## REQUIRED TASKS
1. Copy out part of the Text-to-SQL review word for word, beginning at the words "Another issue is" and stopping after "on the LLM.".
2. List every model, system, or benchmark that the Text-to-SQL review mentions by name.
3. Answer these questions from the Text-to-SQL review, one per line.
(a) What execution accuracy does the DIN-SQL system achieve on Spider?
(b) Who could query databases through conversational interfaces if Text-to-SQL systems succeed?
(c) Which kind of datasets does the review call relatively underexplored?

## QUOTED PASSAGE
+ + + + +
Review of LLM based Text-to-SQL Application
Natural language interfaces to databases are gaining traction as a way to make data access more intuitive. Text-to-SQL systems aim to automatically translate natural language questions into executable SQL queries. This could allow non-technical users to query databases through conversational interfaces.
However, generating semantically accurate SQL from free-form questions remains challenging. Traditional NLP models struggle to fully understand questions and produce valid SQL code. But the rise of large language models (LLMs) like GPT-3 is changing the landscape. Their few-shot learning capacity shows promise on Text-to-SQL tasks.
Still, LLMs need careful prompt engineering to excel at this specialized domain. As evidenced by results on the Spider benchmark, they lag behind finely tuned models on complex queries. So work is needed to tailor prompting strategies based on query complexity. The DIN-SQL system does this with a decomposed prompt design and achieves state-of-the-art 85.3% execution accuracy on Spider.
Another issue is verifying the accuracy of generated SQL. For language tasks, we care about semantic correctness. But for Text-to-SQL, the SQL must execute and return the expected result set. So additional logic is required to check query accuracy, not just rely on the LLM.
Most research uses open datasets like Spider for development. But performance on real-world business datasets with larger, more complex schemas remains relatively underexplored. Spider queries also tend to use simpler vocabulary than users might. So further work is needed to handle business domains.
Nonetheless, LLMs’ few-shot learning capacity makes them a tantalizing option for Text-to-SQL moving forward. With customized prompting strategies and accuracy verification, they could soon offer conversational SQL querying out-of-the-box. That would greatly expand access to data analytics for non-technical users. The future is bright for natural language interfaces to databases powered by LLMs!
+ + + + +
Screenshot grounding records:
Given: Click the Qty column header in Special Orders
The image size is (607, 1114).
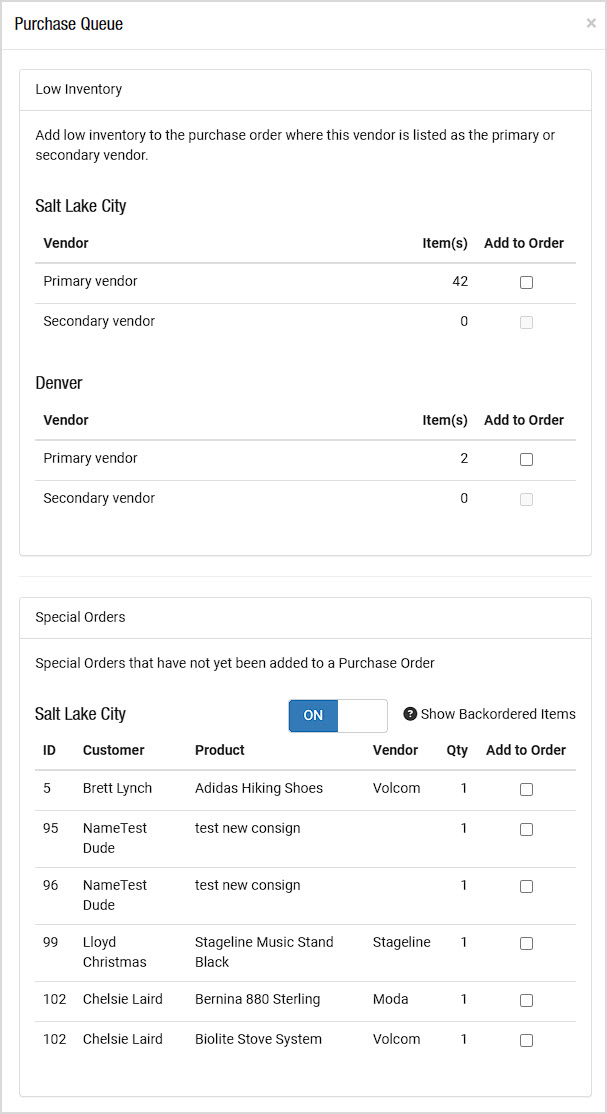Looking at the screenshot, I should click(457, 750).
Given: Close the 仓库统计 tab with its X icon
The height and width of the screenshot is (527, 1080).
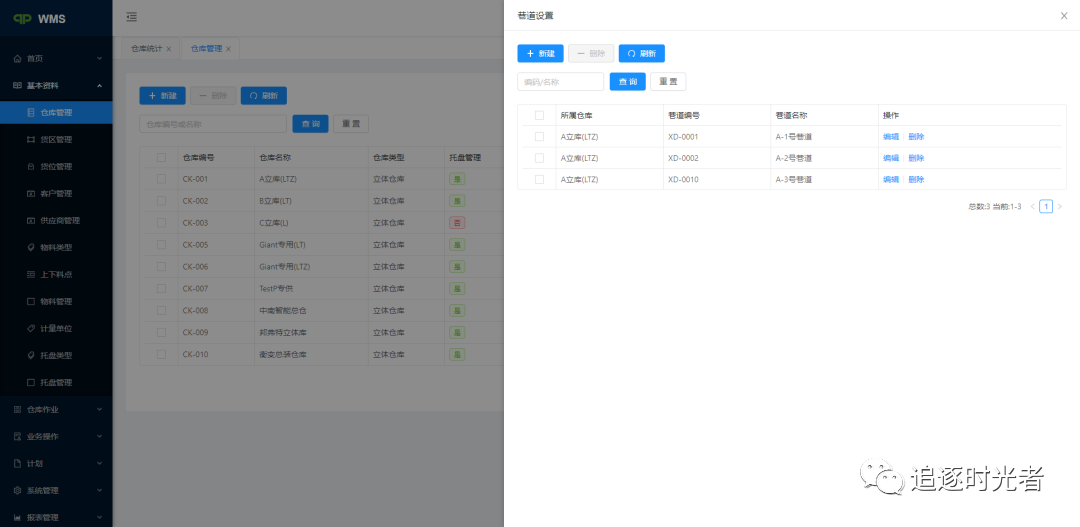Looking at the screenshot, I should point(169,49).
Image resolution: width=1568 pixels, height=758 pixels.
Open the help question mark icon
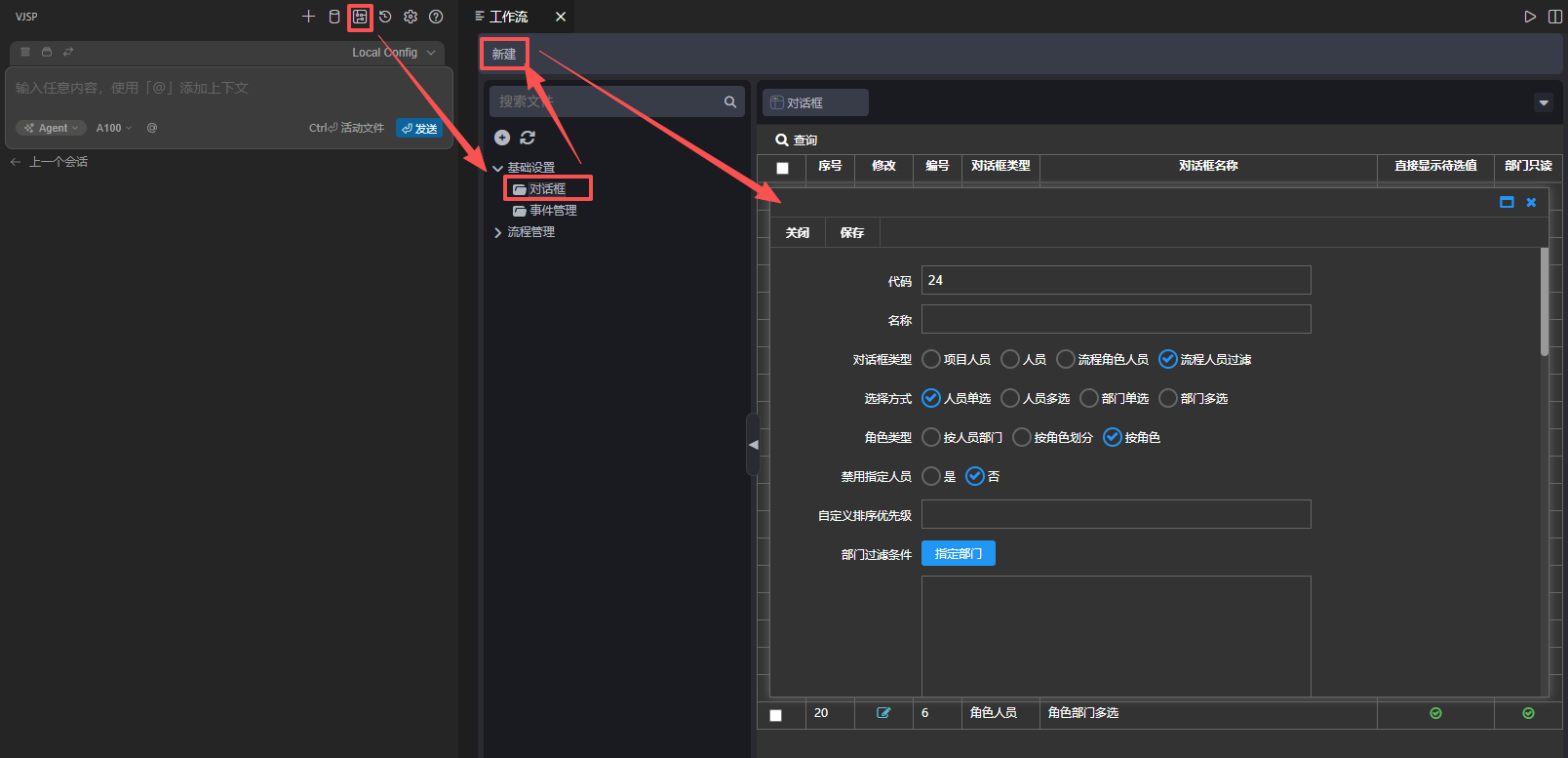(x=436, y=17)
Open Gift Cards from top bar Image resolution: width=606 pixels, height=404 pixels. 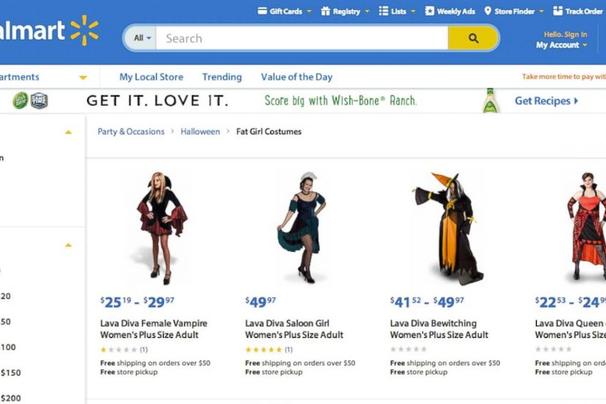[283, 11]
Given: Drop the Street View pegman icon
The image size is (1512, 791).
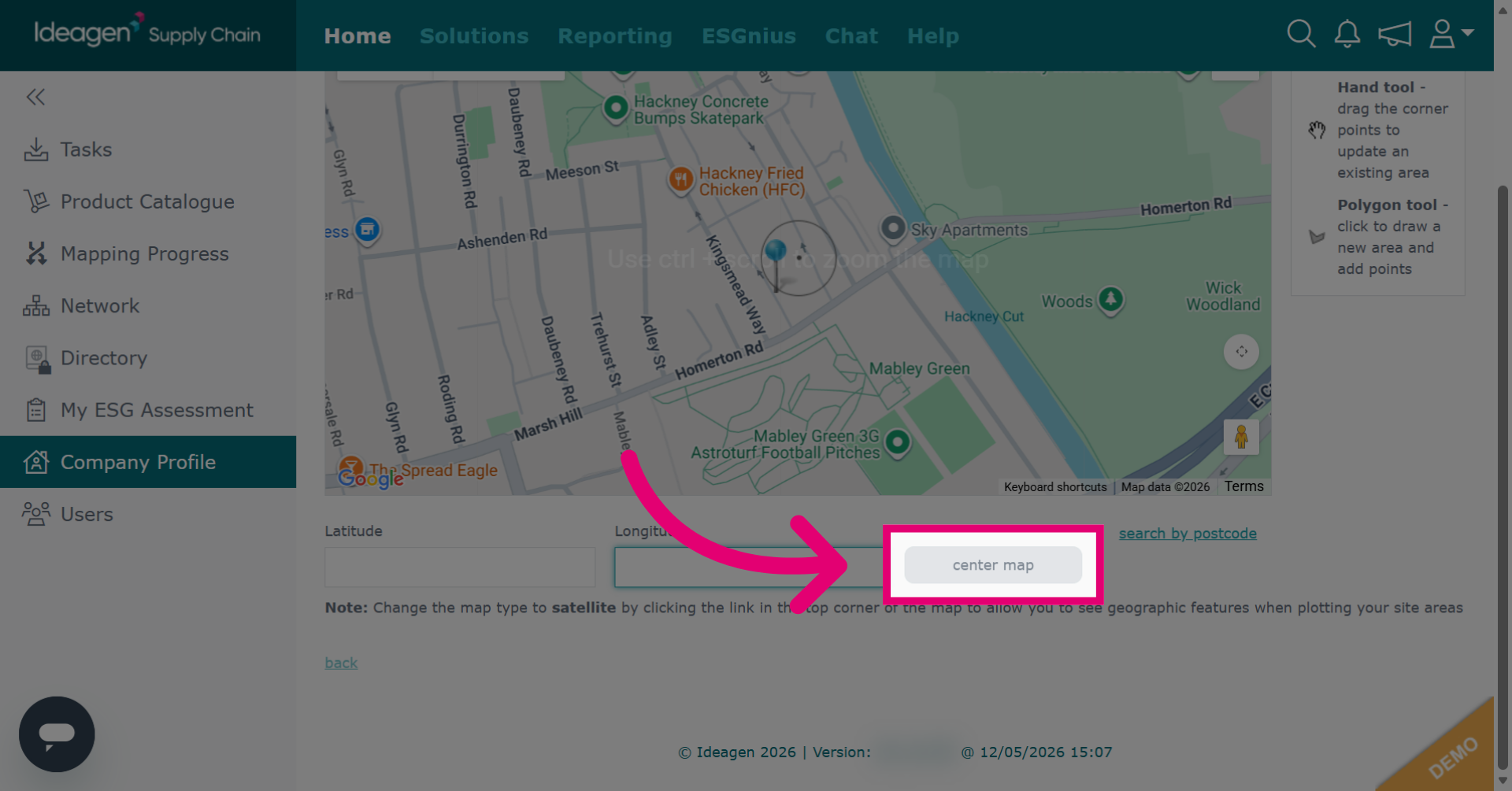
+ + + + +
## ACTIVITY ANSWERS
1.
Another issue is verifying the accuracy of generated SQL. For language tasks, we care about semantic correctness. But for Text-to-SQL, the SQL must execute and return the expected result set. So additional logic is required to check query accuracy, not just rely on the LLM.

2.
GPT-3
Spider
DIN-SQL

3.
(a) 85.3%
(b) Non-technical users
(c) Real-world business datasets with larger, more complex schemas